Prompt:
Where a line holds the word "agent", copy it from the records.

Task material:
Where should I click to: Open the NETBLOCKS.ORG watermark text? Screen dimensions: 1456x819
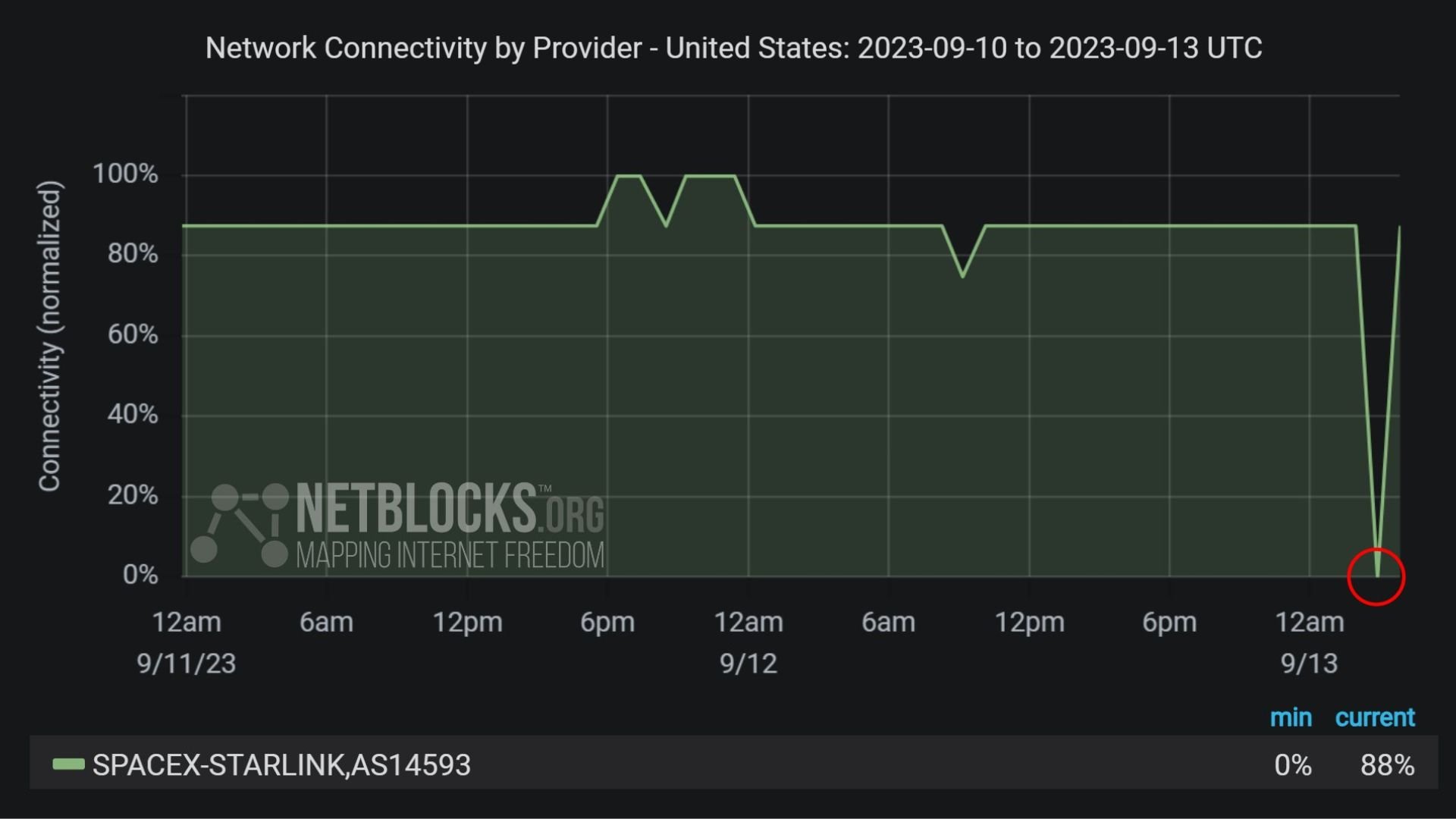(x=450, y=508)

* * *

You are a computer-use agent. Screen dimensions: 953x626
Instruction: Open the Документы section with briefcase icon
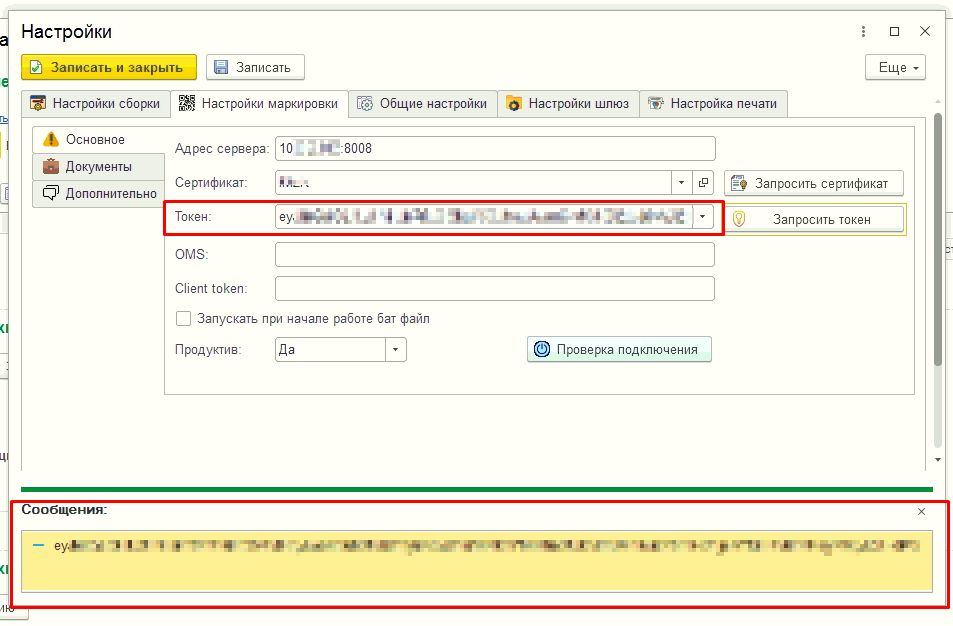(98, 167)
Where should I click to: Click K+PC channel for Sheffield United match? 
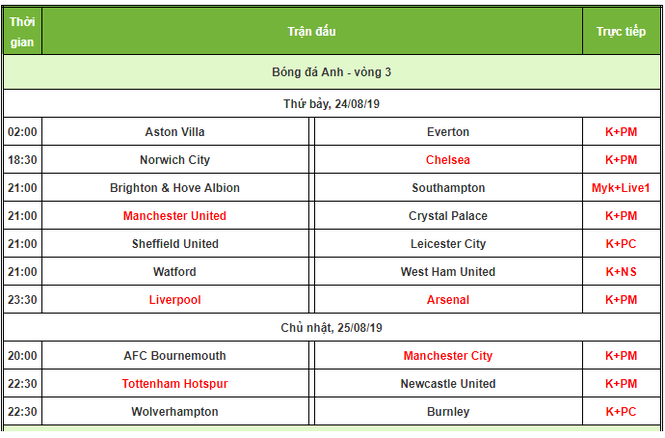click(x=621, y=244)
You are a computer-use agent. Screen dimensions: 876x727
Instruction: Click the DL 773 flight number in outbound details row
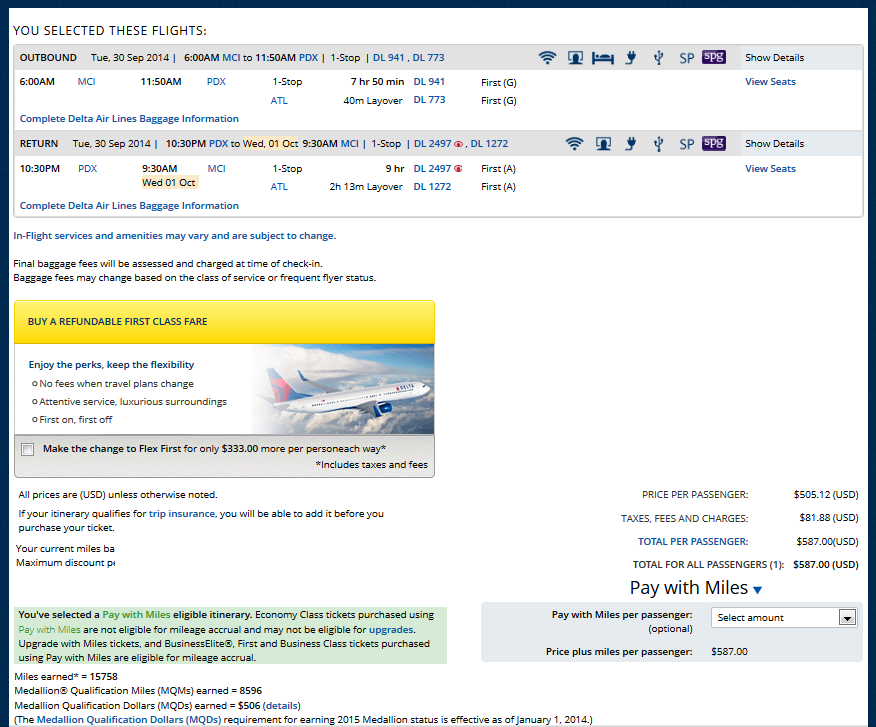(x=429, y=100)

--

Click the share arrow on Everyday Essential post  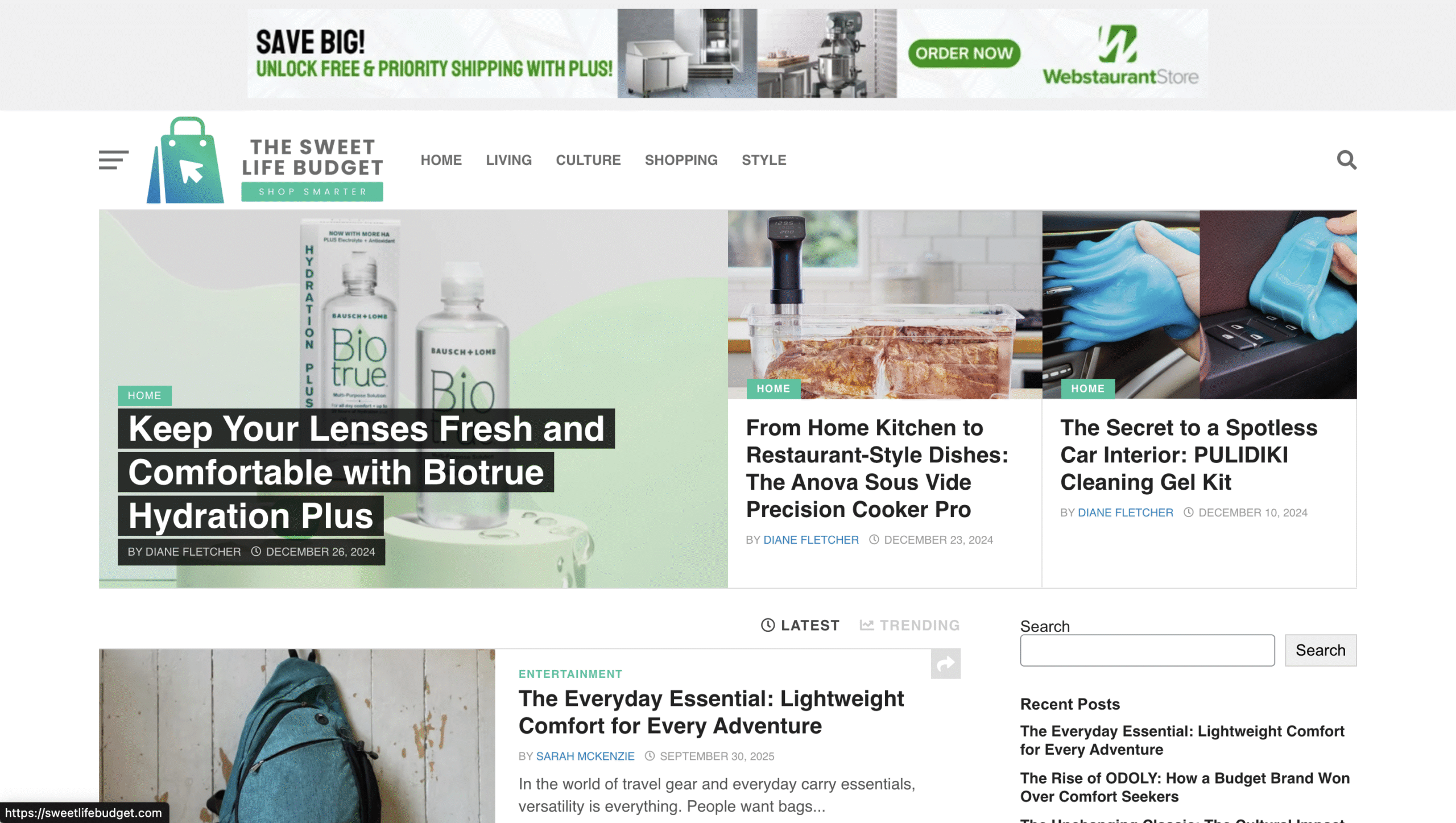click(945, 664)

Answer space:
You are a computer-use agent. Screen dimensions: 953x626
You are a computer-use agent. Screen dimensions: 876x727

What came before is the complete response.